That Fire Tape: That Ego’s Regrets

2018 has found me making a concerted effort to become more versed in the burgeoning independent scene of South Africa’s creative industry. One of the most promising voices I’ve discovered is the focus of this article, That Ego. Ego is a 24 year old rapper/producer representing Mpumalanga and is not new to this blog. He was featured in our first edition of South African Artists You Shouldn’t Sleep on. He recently dropped his first full project titled, Regrets. With 11 songs coming in with a paced length of 38 minutes, Regrets is an LP-length tape that serves as a taste of what could be expected when his official debut album drops next year.


Regrets kicks off with the record’s most infectious banger, Take A Chance. Built upon a robust radio-ready trap production, That Ego and Don Manolo lay down the record’s mission statement; asking their love interests, and on a more thematic level the audience, to take a chance on them. Take a Chance also introduces the main storyline running through the record, Ego working through a turbulent relationship whilst fighting his inner demons. Don Manolo provides a commanding performance as the featured artist, performing the track’s multilayered chorus with enough swaggered delivery to balance out Ego’s emotive verses against the track’s frenetic production. Do You Right is a soulful hip-hop number with Kat Michaels that continues on themes of turbulence and missed opportunities within relationships.

Following Do You Right, Regrets segue-ways into an arc of modern minimalist hip-hop with tracks that include promotional singles Again and No Discussions. That Ego flexes some braggadocio-laden proclamations of what he has and will achieve as an ambitious artist on the come up. At this point, there have been a few allusions as to why the project is called Regrets but none that solidify it more than The Unforgiving Truth. Backed by a running vocal sample and a beat reminiscent of classic mid 2000’s hip-hop, The Unforgiving Truth explores a lot of That Ego’s mental state. That Ego is at his most candid as he talks about dealing with depression, suicidal thoughts and a lot of the regrets harbored from his life, family and relationships. The Unforgiving Truth stands as the only song without a discernible chorus and really serves to give the listener a glimpse of who Ego is at his core.

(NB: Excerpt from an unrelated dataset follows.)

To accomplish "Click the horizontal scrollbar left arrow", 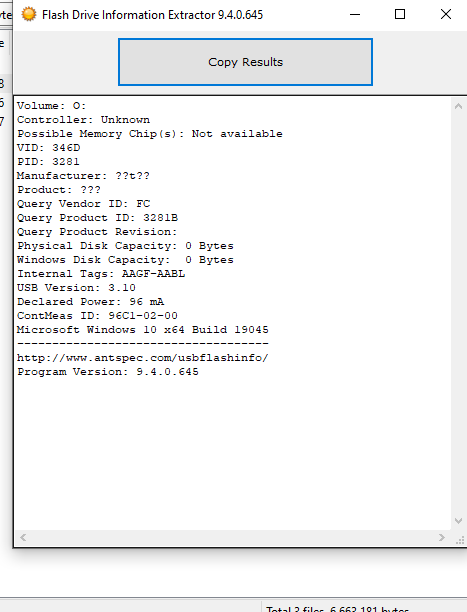I will click(x=23, y=537).
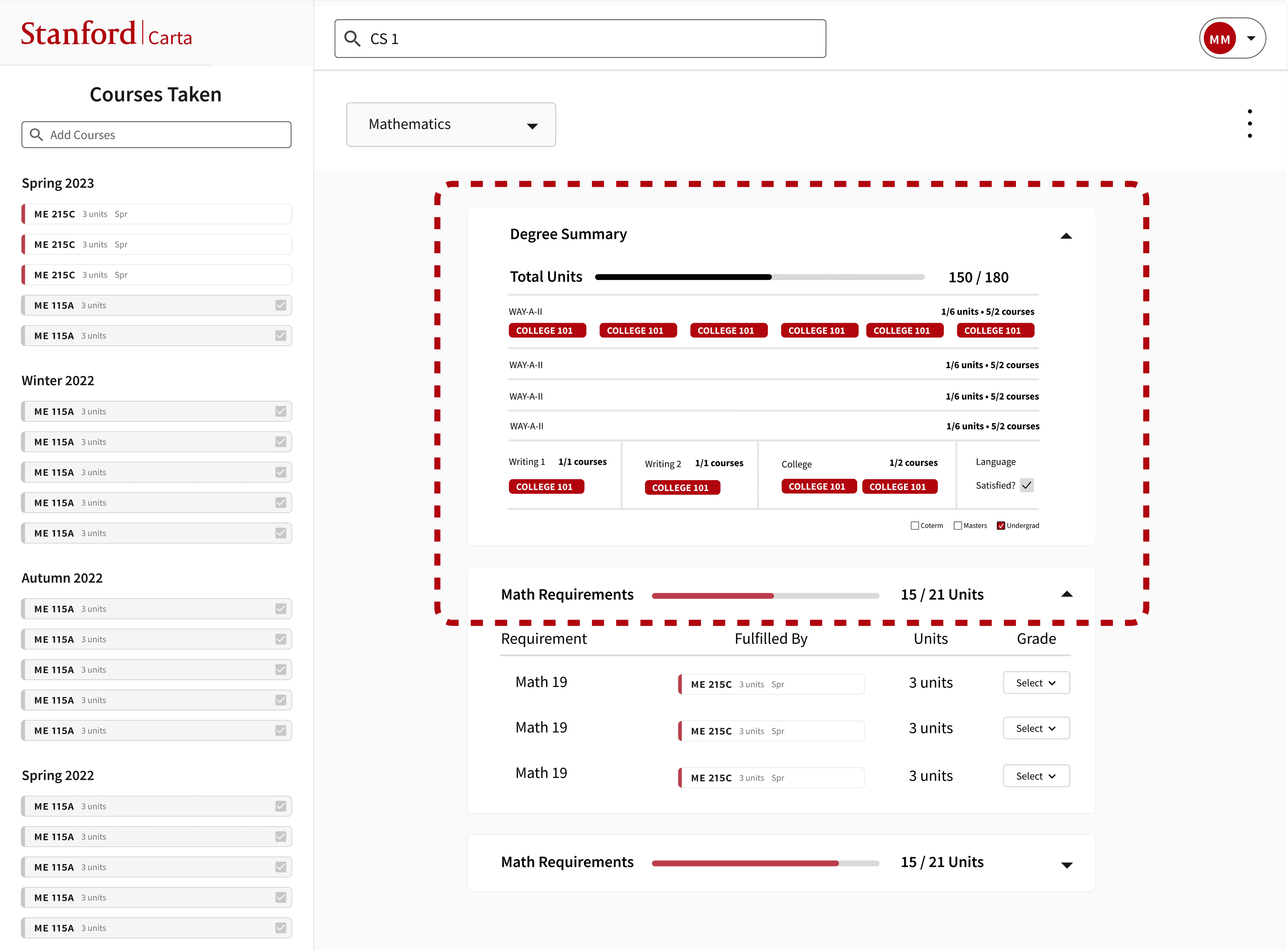
Task: Click the Language Satisfied checkmark icon
Action: 1026,485
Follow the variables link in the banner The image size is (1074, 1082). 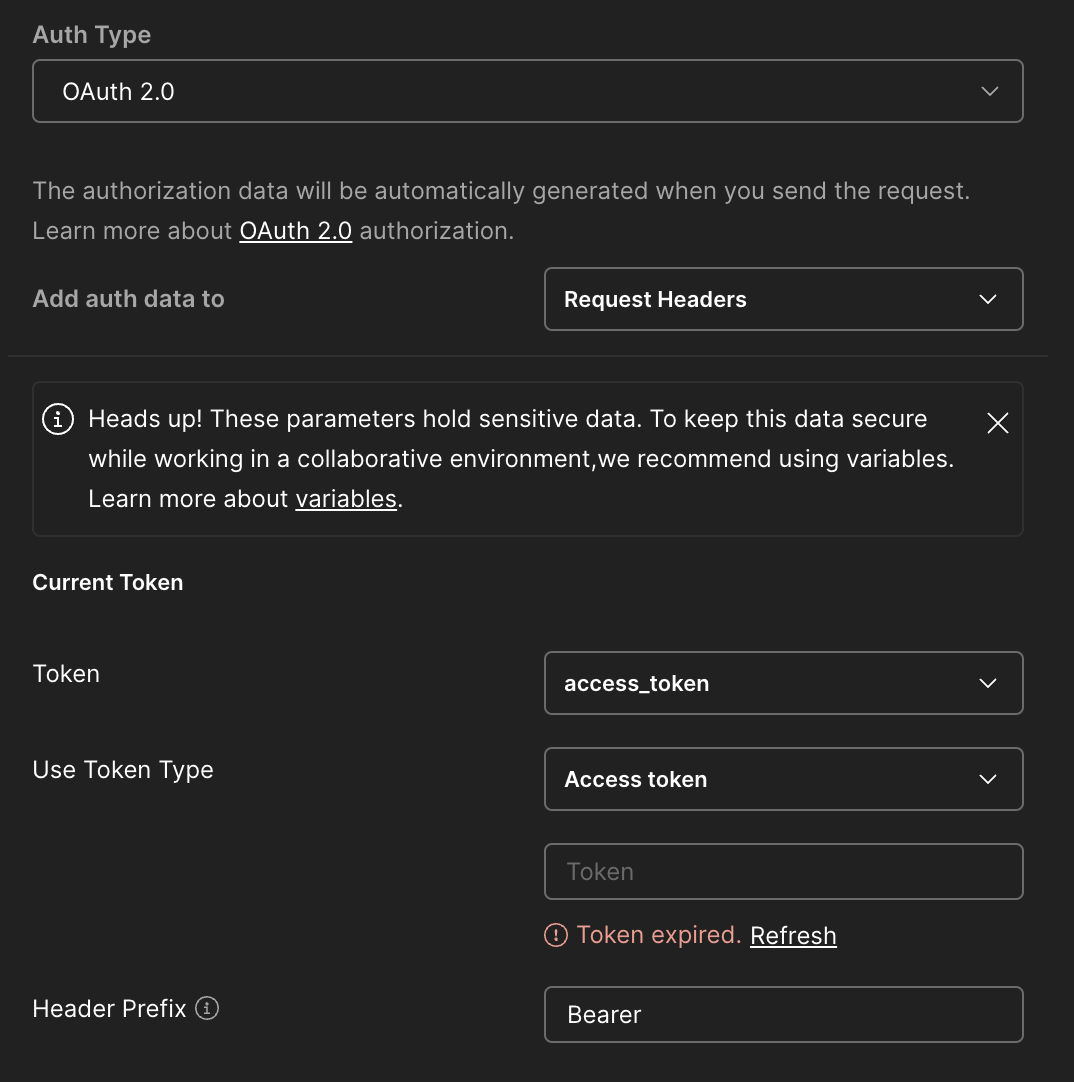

Although it’s not credited as his official debut album, Regrets is in an incredibly strong offering from an artist who’s clearly studied the game from multiple angles. Ego and his team have a great understanding of how to craft anthems. Almost every song is filled with great hooks that are either ear worms or maxims primed for audience participation within a live setting. The promise in an artist like Ego lies in the level of creative control he’s able to exert into his projects. He not only raps but mixed, mastered and co-produced Regrets. That type of understanding when continuously nurtured properly is what can make him become one of the sonic auteurs of hip-hop’s next generation.